Can AI tell a good story?

emshortLGF.jpg

Tuesday I was invited to speak at the interactive narratives summit at the London Games Festival, specifically in a debate over whether AI can create a good story.

Perhaps the original scheme was to start a good showdown, but I have somewhat complicated views about what the question even means, and my would-be debater Brenden Gibbons did also, as it happens. So instead we had a more temperate but I think more interesting conversation, moderated by David Tomchak.

This is not a transcript of that conversation, because I can’t do that, but it’s an attempt to recapture some key points, drawing also on notes I made before the event, and expanding some of the ideas with links or examples I didn’t have available in the room.

First, AI can definitely already create stories, by pretty much any definition that a narratologist would establish. Indeed, we can set the bar higher than just “is there a sequence of causally-linked events,” though many scholars would accept that as enough. Some of GPT-2’s output is interesting, funny, and narrative. So are the outputs of other techniques stretching back to the 70s, from generative grammars to the model-and-curate approach used by James Ryan in his recent dissertation Curating Simulated Storyworlds. If AI were an orchard, we would have already plucked many and diverse story fruits there.

Two. Fewer of those techniques reliably create coherent stories every time they’re run. There are some strategies to deal with this — hence James Ryan’s emphasis on curation above — but it means that of the ways to make a story with AI, many are unsuited to placement in the runtime of a game, where you want to make sure the player will always have an acceptable experience. If AI story generators were cars, a lot of them would be lemons, constantly breaking down at the side of the road.

Still, there are some techniques, using grammars or certain other constraints, that have a high likelihood, tantamount to a guarantee, of making something one would acknowledge to be a story. So, next question:

Three: what do we mean by good?

Does it need to be novel? How novel? The output of a grammar can surprise the author, but typically less so than the output of a neural net model. On the other hand, the output of a grammar may be more surprising to a reader, especially if the NN model is trained on a fairly uniform corpus of sample text, since in that case the resulting text may pretty much read as parody or a trope-heavy recasting of a genre. There are some additional possibilities — conceptual blending approaches, style transfer — that allow AI to map different sources together in surprising new ways.

Does it need to exhibit the properties we might describe as creative? (If you’re interested in how we even define creativity in the context of computationally generated art, I recommend the past proceedings of the International Conference on Computational Creativity.)

Does it need to be true, in the way fiction can be true?
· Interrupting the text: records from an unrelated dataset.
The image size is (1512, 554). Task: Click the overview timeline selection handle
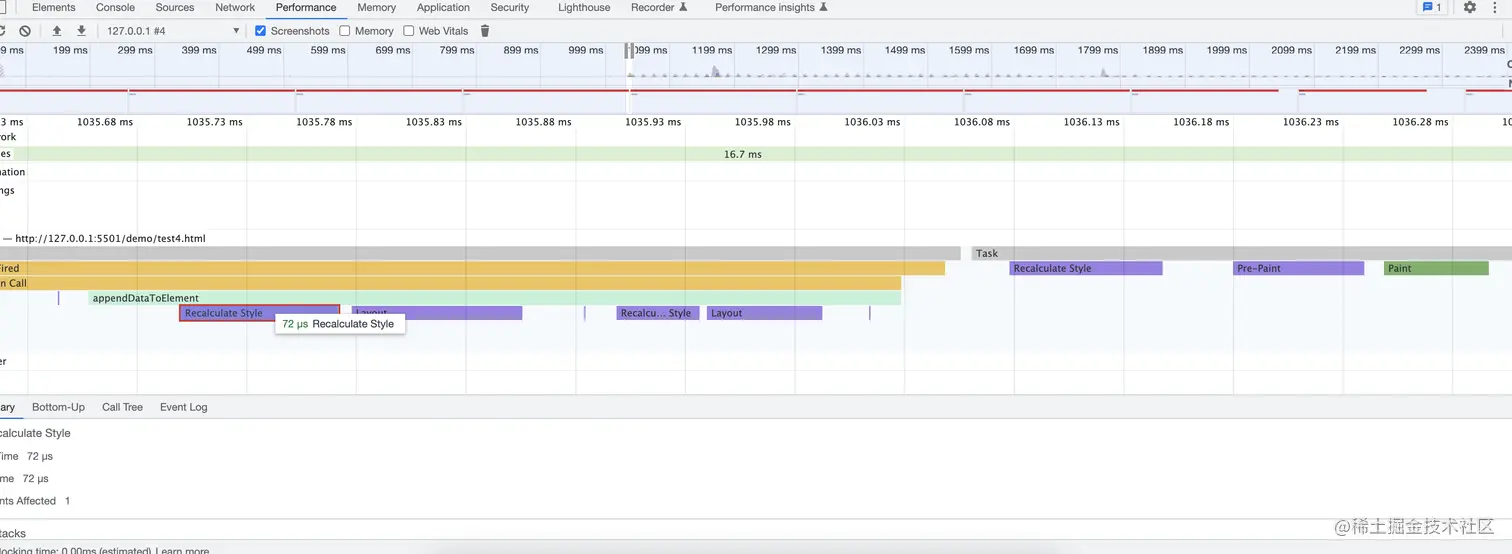point(629,50)
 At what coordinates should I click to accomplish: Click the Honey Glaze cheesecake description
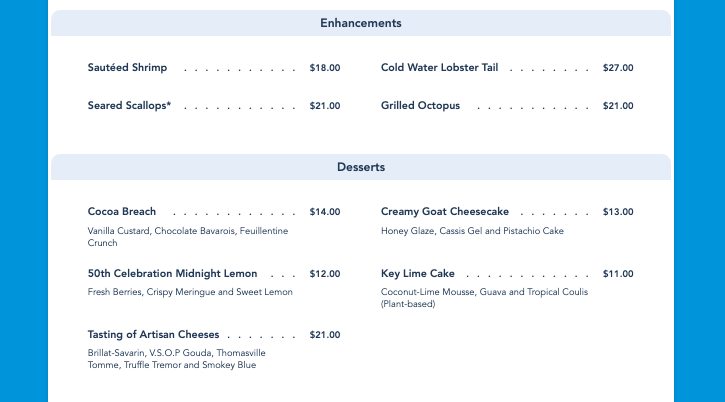[x=472, y=231]

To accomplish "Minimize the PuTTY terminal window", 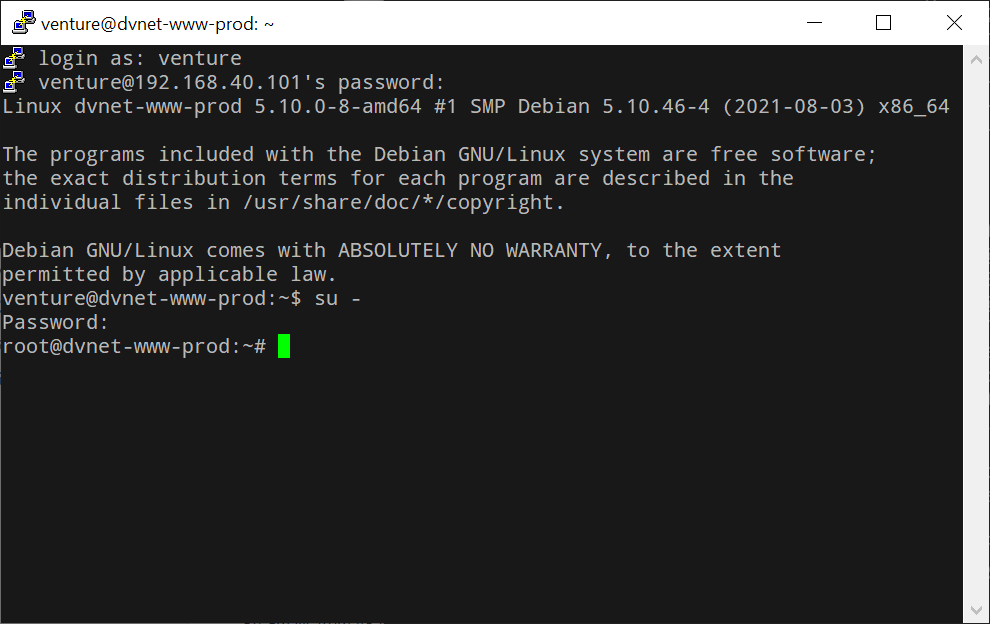I will pyautogui.click(x=818, y=22).
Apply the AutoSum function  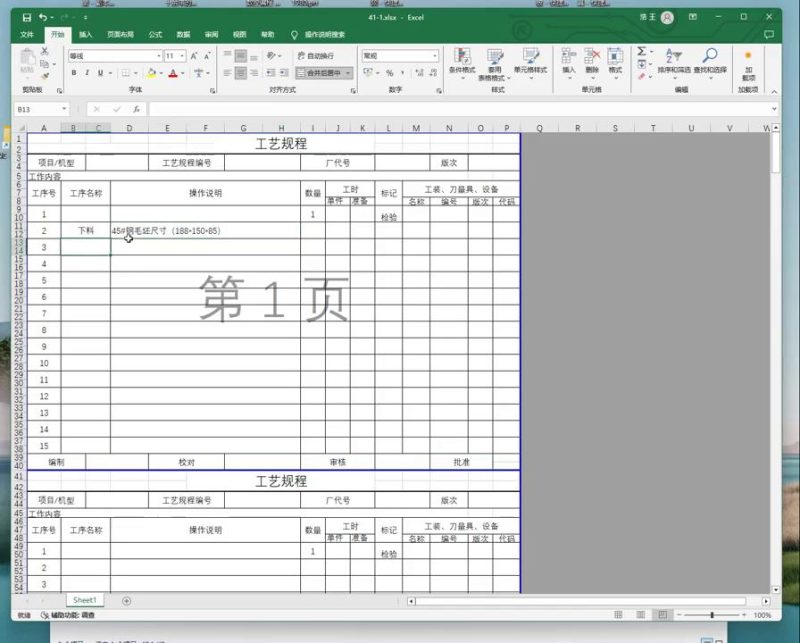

Are we asking for a story that teaches us something new about the world, reveals a viewpoint or experience we haven’t had ourselves, offers a critique on our existing systems, or otherwise does the work we tend to associate with art or literature?

This is where I think we tend to expect the least from AI; and I would agree that if what we mean by story is “an expression of an author’s subjective experience,” then until we have AGI, either an AI cannot write stories, or an AI can only be a tool to realize the stories of a human creator.

Still, AI creations do sometimes reveal things to us about ourselves from a perspective that is not human, precisely by showing the strange patterns in our behaviour that we might not recognize ourselves. It is perhaps worth considering that at its best, AI will tell us stories that only AI could tell, and they’ll have different qualities from the stories told by people. (This is something I talked about in my Gamelab talk in Barcelona a few years ago, and I stand by it now.)

If AI were a great storyteller, it would be an alien bard who has studied our planet from orbit and still doesn’t get it; but the tales it tells embarrass us with their insights all the same.

Fourth point. Why would we want AI to tell stories?

For me, this is not chiefly about replacing human authorship; there are lots of authors, and way more people who want to write game stories than who actually have that job. If our only point for AI is to take away work humans dislike, then there are many many possible AI deployments that come before storytelling. Most people I know like telling stories at least in recreational and social contexts, and have a natural ability; that includes small children.

However. The interactive realization of stories, the creation of dynamic experiences that adapt around the player’s intervention, and this is the point where I come in, because I started to need procedural techniques when I wanted to build experiences with more narrative agency and a more adaptive world than I could possibly account for or write myself. I want AI to help me tell my stories, or the stories that the player and I create together.